[[ RECORDS SHOWN open ]]

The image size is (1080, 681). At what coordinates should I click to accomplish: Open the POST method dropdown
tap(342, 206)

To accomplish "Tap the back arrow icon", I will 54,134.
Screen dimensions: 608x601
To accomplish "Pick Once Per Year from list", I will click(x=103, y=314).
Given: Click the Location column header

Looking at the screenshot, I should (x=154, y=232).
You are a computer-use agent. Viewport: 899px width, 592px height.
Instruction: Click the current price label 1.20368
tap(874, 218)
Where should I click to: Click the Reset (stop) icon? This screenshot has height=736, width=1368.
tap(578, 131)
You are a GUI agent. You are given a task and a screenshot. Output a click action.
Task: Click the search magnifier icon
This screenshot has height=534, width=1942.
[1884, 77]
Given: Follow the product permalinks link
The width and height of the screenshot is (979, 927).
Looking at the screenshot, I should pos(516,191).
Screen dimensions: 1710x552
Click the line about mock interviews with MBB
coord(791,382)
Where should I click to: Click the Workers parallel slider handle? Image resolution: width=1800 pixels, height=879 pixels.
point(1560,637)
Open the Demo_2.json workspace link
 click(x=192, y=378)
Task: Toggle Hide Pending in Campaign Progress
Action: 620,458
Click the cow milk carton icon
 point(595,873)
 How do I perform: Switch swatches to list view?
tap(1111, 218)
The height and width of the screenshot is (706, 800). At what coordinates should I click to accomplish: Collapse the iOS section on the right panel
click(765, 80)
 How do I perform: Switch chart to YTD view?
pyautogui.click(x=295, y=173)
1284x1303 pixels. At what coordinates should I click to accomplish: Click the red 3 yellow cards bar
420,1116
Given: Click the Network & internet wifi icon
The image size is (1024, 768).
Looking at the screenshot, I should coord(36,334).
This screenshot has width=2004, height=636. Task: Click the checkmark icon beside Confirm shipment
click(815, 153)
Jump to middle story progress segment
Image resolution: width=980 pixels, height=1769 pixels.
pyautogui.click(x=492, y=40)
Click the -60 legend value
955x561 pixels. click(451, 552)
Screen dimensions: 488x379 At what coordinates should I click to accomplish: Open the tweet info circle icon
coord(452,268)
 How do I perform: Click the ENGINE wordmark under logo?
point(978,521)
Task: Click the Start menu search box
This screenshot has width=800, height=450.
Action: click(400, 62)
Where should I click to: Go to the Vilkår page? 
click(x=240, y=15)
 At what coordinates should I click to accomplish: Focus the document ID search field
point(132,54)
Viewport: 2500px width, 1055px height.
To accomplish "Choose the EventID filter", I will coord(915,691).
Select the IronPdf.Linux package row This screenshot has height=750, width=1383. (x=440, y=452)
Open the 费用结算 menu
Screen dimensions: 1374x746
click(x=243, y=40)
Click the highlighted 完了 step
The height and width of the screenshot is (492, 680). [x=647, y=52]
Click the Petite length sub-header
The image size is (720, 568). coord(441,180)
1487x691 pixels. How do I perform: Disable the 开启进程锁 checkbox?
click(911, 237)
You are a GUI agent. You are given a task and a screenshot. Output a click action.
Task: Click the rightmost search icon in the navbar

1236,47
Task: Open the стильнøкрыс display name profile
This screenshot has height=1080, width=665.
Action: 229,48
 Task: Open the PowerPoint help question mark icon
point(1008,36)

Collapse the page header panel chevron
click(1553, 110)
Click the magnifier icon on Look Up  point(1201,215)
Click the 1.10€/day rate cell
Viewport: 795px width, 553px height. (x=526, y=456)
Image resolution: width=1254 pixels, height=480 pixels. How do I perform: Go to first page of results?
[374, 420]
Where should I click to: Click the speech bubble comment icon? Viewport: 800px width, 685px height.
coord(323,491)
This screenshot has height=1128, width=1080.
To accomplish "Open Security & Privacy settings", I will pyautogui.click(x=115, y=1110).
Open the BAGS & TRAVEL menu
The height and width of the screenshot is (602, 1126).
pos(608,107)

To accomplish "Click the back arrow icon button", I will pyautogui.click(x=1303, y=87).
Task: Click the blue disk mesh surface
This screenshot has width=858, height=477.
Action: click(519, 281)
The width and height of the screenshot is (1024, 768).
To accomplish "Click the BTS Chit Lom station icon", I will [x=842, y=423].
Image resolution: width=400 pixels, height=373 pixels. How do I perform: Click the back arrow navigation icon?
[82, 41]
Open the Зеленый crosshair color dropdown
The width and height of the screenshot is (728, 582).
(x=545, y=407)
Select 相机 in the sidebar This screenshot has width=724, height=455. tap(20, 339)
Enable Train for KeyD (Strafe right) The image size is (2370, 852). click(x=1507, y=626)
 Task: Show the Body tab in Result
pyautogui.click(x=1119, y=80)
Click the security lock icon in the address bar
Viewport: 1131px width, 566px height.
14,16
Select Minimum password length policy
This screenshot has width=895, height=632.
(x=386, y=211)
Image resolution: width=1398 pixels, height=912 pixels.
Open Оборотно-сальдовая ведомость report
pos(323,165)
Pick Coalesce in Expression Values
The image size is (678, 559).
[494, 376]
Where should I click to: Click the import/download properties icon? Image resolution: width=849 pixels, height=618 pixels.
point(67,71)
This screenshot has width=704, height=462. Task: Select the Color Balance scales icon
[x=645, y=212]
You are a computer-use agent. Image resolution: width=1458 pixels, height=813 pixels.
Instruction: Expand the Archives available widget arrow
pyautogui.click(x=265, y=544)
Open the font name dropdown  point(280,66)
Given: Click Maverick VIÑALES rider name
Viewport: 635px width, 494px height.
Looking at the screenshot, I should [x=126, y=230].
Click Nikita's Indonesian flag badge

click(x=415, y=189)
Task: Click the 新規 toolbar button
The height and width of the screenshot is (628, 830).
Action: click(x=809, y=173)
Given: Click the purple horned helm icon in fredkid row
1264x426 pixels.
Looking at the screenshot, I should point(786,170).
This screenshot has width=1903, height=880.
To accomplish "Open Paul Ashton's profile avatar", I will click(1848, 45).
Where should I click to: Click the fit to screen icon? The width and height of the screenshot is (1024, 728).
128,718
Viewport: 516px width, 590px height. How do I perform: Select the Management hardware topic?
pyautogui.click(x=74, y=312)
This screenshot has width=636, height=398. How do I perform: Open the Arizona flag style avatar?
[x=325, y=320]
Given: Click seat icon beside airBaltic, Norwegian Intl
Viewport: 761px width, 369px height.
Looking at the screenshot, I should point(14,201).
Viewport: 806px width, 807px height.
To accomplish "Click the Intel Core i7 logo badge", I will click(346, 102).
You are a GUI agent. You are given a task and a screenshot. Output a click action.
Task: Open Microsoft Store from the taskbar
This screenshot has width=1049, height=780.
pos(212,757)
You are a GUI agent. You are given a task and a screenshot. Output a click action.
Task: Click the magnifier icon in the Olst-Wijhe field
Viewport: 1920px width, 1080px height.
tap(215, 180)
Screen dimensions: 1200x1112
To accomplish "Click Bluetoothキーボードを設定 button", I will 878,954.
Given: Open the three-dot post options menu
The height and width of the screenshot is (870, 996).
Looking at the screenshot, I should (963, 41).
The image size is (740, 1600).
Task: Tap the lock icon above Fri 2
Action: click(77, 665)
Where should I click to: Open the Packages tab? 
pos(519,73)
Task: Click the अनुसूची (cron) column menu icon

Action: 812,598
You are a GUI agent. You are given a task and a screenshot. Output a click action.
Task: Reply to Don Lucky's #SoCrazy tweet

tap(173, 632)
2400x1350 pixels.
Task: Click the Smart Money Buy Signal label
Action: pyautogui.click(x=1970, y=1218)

[[ RECORDS SHOWN closed ]]

→ **INSTRUCTIONS TO FOLLOW**: Please give each line above again, word for word.

→ **ANSWER TO THIS TASK**:
The image size is (1080, 681). At what coordinates should I click to accomplish: Open the POST method dropdown
tap(342, 206)

To accomplish "Tap the back arrow icon", I will 54,134.
Screen dimensions: 608x601
To accomplish "Pick Once Per Year from list", I will click(x=103, y=314).
Given: Click the Location column header

Looking at the screenshot, I should (x=154, y=232).
You are a computer-use agent. Viewport: 899px width, 592px height.
Instruction: Click the current price label 1.20368
tap(874, 218)
Where should I click to: Click the Reset (stop) icon? This screenshot has height=736, width=1368.
tap(578, 131)
You are a GUI agent. You are given a task and a screenshot. Output a click action.
Task: Click the search magnifier icon
This screenshot has height=534, width=1942.
[1884, 77]
Given: Follow the product permalinks link
The width and height of the screenshot is (979, 927).
Looking at the screenshot, I should pos(516,191).
Screen dimensions: 1710x552
Click the line about mock interviews with MBB
coord(791,382)
Where should I click to: Click the Workers parallel slider handle? Image resolution: width=1800 pixels, height=879 pixels.
point(1560,637)
Open the Demo_2.json workspace link
 click(x=192, y=378)
Task: Toggle Hide Pending in Campaign Progress
Action: 620,458
Click the cow milk carton icon
 point(595,873)
 How do I perform: Switch swatches to list view?
tap(1111, 218)
The height and width of the screenshot is (706, 800). At what coordinates should I click to accomplish: Collapse the iOS section on the right panel
click(765, 80)
 How do I perform: Switch chart to YTD view?
pyautogui.click(x=295, y=173)
1284x1303 pixels. At what coordinates should I click to accomplish: Click the red 3 yellow cards bar
420,1116
Given: Click the Network & internet wifi icon
The image size is (1024, 768).
Looking at the screenshot, I should coord(36,334).
This screenshot has width=2004, height=636. Task: Click the checkmark icon beside Confirm shipment
click(815, 153)
Jump to middle story progress segment
Image resolution: width=980 pixels, height=1769 pixels.
pyautogui.click(x=492, y=40)
Click the -60 legend value
955x561 pixels. click(451, 552)
Screen dimensions: 488x379 At what coordinates should I click to accomplish: Open the tweet info circle icon
coord(452,268)
 How do I perform: Click the ENGINE wordmark under logo?
point(978,521)
Task: Click the Start menu search box
This screenshot has width=800, height=450.
Action: click(400, 62)
Where should I click to: Go to the Vilkår page? 
click(x=240, y=15)
 At what coordinates should I click to accomplish: Focus the document ID search field
point(132,54)
Viewport: 2500px width, 1055px height.
To accomplish "Choose the EventID filter", I will coord(915,691).
Select the IronPdf.Linux package row This screenshot has height=750, width=1383. (x=440, y=452)
Open the 费用结算 menu
Screen dimensions: 1374x746
click(x=243, y=40)
Click the highlighted 完了 step
The height and width of the screenshot is (492, 680). [x=647, y=52]
Click the Petite length sub-header
The image size is (720, 568). coord(441,180)
1487x691 pixels. How do I perform: Disable the 开启进程锁 checkbox?
click(911, 237)
You are a GUI agent. You are given a task and a screenshot. Output a click action.
Task: Click the rightmost search icon in the navbar

1236,47
Task: Open the стильнøкрыс display name profile
This screenshot has height=1080, width=665.
Action: 229,48
 Task: Open the PowerPoint help question mark icon
point(1008,36)

Collapse the page header panel chevron
click(1553, 110)
Click the magnifier icon on Look Up  point(1201,215)
Click the 1.10€/day rate cell
Viewport: 795px width, 553px height. (x=526, y=456)
Image resolution: width=1254 pixels, height=480 pixels. How do I perform: Go to first page of results?
[374, 420]
Where should I click to: Click the speech bubble comment icon? Viewport: 800px width, 685px height.
coord(323,491)
This screenshot has height=1128, width=1080.
To accomplish "Open Security & Privacy settings", I will pyautogui.click(x=115, y=1110).
Open the BAGS & TRAVEL menu
The height and width of the screenshot is (602, 1126).
pos(608,107)

To accomplish "Click the back arrow icon button", I will pyautogui.click(x=1303, y=87).
Task: Click the blue disk mesh surface
This screenshot has width=858, height=477.
Action: click(519, 281)
The width and height of the screenshot is (1024, 768).
To accomplish "Click the BTS Chit Lom station icon", I will [x=842, y=423].
Image resolution: width=400 pixels, height=373 pixels. How do I perform: Click the back arrow navigation icon?
[82, 41]
Open the Зеленый crosshair color dropdown
The width and height of the screenshot is (728, 582).
(x=545, y=407)
Select 相机 in the sidebar This screenshot has width=724, height=455. tap(20, 339)
Enable Train for KeyD (Strafe right) The image size is (2370, 852). click(x=1507, y=626)
 Task: Show the Body tab in Result
pyautogui.click(x=1119, y=80)
Click the security lock icon in the address bar
Viewport: 1131px width, 566px height.
14,16
Select Minimum password length policy
This screenshot has width=895, height=632.
(x=386, y=211)
Image resolution: width=1398 pixels, height=912 pixels.
Open Оборотно-сальдовая ведомость report
pos(323,165)
Pick Coalesce in Expression Values
The image size is (678, 559).
[494, 376]
Where should I click to: Click the import/download properties icon? Image resolution: width=849 pixels, height=618 pixels.
point(67,71)
This screenshot has width=704, height=462. Task: Select the Color Balance scales icon
[x=645, y=212]
You are a computer-use agent. Image resolution: width=1458 pixels, height=813 pixels.
Instruction: Expand the Archives available widget arrow
pyautogui.click(x=265, y=544)
Open the font name dropdown  point(280,66)
Given: Click Maverick VIÑALES rider name
Viewport: 635px width, 494px height.
Looking at the screenshot, I should [x=126, y=230].
Click Nikita's Indonesian flag badge

click(x=415, y=189)
Task: Click the 新規 toolbar button
The height and width of the screenshot is (628, 830).
Action: click(x=809, y=173)
Given: Click the purple horned helm icon in fredkid row
1264x426 pixels.
Looking at the screenshot, I should point(786,170).
This screenshot has width=1903, height=880.
To accomplish "Open Paul Ashton's profile avatar", I will click(1848, 45).
Where should I click to: Click the fit to screen icon? The width and height of the screenshot is (1024, 728).
128,718
Viewport: 516px width, 590px height. How do I perform: Select the Management hardware topic?
pyautogui.click(x=74, y=312)
This screenshot has width=636, height=398. How do I perform: Open the Arizona flag style avatar?
[x=325, y=320]
Given: Click seat icon beside airBaltic, Norwegian Intl
Viewport: 761px width, 369px height.
Looking at the screenshot, I should point(14,201).
Viewport: 806px width, 807px height.
To accomplish "Click the Intel Core i7 logo badge", I will click(346, 102).
You are a GUI agent. You are given a task and a screenshot. Output a click action.
Task: Open Microsoft Store from the taskbar
This screenshot has width=1049, height=780.
pos(212,757)
You are a GUI agent. You are given a task and a screenshot. Output a click action.
Task: Click the magnifier icon in the Olst-Wijhe field
Viewport: 1920px width, 1080px height.
tap(215, 180)
Screen dimensions: 1200x1112
To accomplish "Click Bluetoothキーボードを設定 button", I will 878,954.
Given: Open the three-dot post options menu
The height and width of the screenshot is (870, 996).
Looking at the screenshot, I should (963, 41).
The image size is (740, 1600).
Task: Tap the lock icon above Fri 2
Action: click(77, 665)
Where should I click to: Open the Packages tab? 
pos(519,73)
Task: Click the अनुसूची (cron) column menu icon

Action: 812,598
You are a GUI agent. You are given a task and a screenshot. Output a click action.
Task: Reply to Don Lucky's #SoCrazy tweet

tap(173, 632)
2400x1350 pixels.
Task: Click the Smart Money Buy Signal label
Action: pyautogui.click(x=1970, y=1218)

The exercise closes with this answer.